Press Release
USC Verdugo Hills RNs Vote by 72 Percent to Join California Nurses Association/NNU
By a landslide margin of 72 percent, registered nurses at USC Verdugo Hills Hospital in Glendale, Ca. voted Wednesday night to join California’s largest organization of nurses.
In a secret ballot election conducted by the National Labor Relations Board, the RNs voted 96 to 38, 72 percent, to affiliate with the California Nurses Association/National Nurses United.
The 200 Verdugo Hills RNs will now line up with 800 RNs at two other USC acute care hospitals, Keck Hospital of USC and USC Norris Cancer Center and Hospital who are already CNA members.
"I've been a nurse at this hospital for 33 years. I'm overjoyed to win with CNA, which sponsored California’s safe staffing law,” said Pacita Felix, an intensive care unit RN at Verdugo Hills. “We will set the foundation for nurses and their families to gain fully paid healthcare and a improved retirement plan. Let us secure our future together."
Verdugo Hills RNs say they were inspired by the improvements won by other USC nurses in their CNA contracts in improved staffing, salaries, health benefits, retirement security, and RN practice protections.

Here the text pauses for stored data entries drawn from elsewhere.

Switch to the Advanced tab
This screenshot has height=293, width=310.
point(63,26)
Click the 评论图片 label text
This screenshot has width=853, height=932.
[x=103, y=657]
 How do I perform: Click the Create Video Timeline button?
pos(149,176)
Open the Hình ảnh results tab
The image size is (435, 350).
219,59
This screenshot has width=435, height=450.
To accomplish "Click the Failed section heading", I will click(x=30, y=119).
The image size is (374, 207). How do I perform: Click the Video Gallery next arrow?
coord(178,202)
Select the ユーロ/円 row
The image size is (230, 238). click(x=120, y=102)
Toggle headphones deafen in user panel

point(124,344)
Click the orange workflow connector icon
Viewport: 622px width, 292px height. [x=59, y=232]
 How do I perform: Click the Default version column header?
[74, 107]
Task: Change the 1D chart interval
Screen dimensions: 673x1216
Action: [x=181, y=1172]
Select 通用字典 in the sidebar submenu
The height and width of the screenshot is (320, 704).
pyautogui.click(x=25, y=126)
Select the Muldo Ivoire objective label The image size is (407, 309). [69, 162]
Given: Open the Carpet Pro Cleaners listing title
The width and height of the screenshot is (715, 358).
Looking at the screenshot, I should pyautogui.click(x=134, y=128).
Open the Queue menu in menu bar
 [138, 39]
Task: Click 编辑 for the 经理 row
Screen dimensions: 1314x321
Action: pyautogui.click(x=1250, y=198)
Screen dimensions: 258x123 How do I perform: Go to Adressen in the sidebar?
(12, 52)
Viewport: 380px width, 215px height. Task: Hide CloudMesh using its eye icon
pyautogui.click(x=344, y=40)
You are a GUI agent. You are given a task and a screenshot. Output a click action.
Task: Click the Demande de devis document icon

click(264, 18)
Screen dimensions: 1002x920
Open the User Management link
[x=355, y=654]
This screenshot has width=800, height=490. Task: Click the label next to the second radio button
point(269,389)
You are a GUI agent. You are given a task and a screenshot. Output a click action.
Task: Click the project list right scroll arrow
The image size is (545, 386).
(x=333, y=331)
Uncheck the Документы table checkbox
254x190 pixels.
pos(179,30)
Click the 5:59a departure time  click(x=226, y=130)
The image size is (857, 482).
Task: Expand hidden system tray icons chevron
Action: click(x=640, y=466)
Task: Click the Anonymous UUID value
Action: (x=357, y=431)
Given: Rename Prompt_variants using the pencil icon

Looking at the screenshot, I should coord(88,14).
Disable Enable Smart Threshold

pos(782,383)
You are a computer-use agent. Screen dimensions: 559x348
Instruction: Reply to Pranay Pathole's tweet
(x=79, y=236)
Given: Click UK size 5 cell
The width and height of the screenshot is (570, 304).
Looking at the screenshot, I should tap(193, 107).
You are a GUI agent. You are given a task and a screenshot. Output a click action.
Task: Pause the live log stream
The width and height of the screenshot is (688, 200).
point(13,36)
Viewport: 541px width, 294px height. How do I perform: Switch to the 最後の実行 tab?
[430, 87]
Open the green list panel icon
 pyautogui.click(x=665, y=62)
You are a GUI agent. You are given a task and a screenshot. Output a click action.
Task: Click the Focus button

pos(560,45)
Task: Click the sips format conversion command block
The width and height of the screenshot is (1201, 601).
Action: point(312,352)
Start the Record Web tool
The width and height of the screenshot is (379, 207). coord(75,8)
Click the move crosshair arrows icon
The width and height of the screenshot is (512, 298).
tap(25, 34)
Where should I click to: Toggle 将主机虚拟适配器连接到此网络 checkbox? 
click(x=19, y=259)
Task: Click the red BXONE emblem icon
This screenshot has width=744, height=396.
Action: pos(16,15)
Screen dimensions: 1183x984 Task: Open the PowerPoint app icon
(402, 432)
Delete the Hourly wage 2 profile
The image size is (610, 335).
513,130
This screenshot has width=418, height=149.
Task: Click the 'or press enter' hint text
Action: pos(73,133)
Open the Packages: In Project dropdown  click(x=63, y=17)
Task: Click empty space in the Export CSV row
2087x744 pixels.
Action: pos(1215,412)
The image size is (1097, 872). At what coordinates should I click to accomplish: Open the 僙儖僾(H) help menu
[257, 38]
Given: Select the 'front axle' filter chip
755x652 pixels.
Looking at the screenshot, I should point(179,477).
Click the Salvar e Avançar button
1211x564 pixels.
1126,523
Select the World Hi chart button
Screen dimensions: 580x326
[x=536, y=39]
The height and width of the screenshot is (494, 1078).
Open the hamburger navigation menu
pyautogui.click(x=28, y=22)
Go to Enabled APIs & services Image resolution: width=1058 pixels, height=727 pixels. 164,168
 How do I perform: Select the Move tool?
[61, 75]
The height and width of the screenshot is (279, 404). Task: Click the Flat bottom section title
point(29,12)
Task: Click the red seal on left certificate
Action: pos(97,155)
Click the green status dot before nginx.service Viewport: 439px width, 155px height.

Safe staffing, including adherence to minimum RN-to-patient staffing ratios, maintenance of adequate patient care support staff, safe patient lift practices to reduce RN injuries and patient falls and accidents, and improved health coverage were key issues in the campaign for the Verdugo Hills RNs.
“Congratulations to the Verdugo Hills RNs on your decision to join with nurses across California to protect our patients and strengthen patient care and RN standards for nurses,” said CNA Co-President Deborah Burger, RN.
“With the erosion of patient services and hospital care we see in so many communities, a strong, unified collective voice for nurses in Southern California, throughout California, and across the nation is more important than ever,” Burger said.
“It’s a great day for the RNs at Verdugo Hills Hospital—as well as for the communities of La Cañada, Glendale, Altadena and Pasadena,” added CNA/NNU Organizing Director David Johnson.
“With this victory, Verdugo Hills RNs are joining the greatest RN organizing wave in the history of America,” said Johnson. “Nearly 50 hospitals, and over 17,000 RNs have joined the ranks of our union in just the past four years, as RNs like those at Verdugo Hills, fight for a better future for their patients and themselves.”
Overall CNA represents more than 85,000 California RNs. NNU, the largest U.S. organization of nurses, represents over 185,000 nurses coast to coast and is one of the fastest growing unions in the U.S.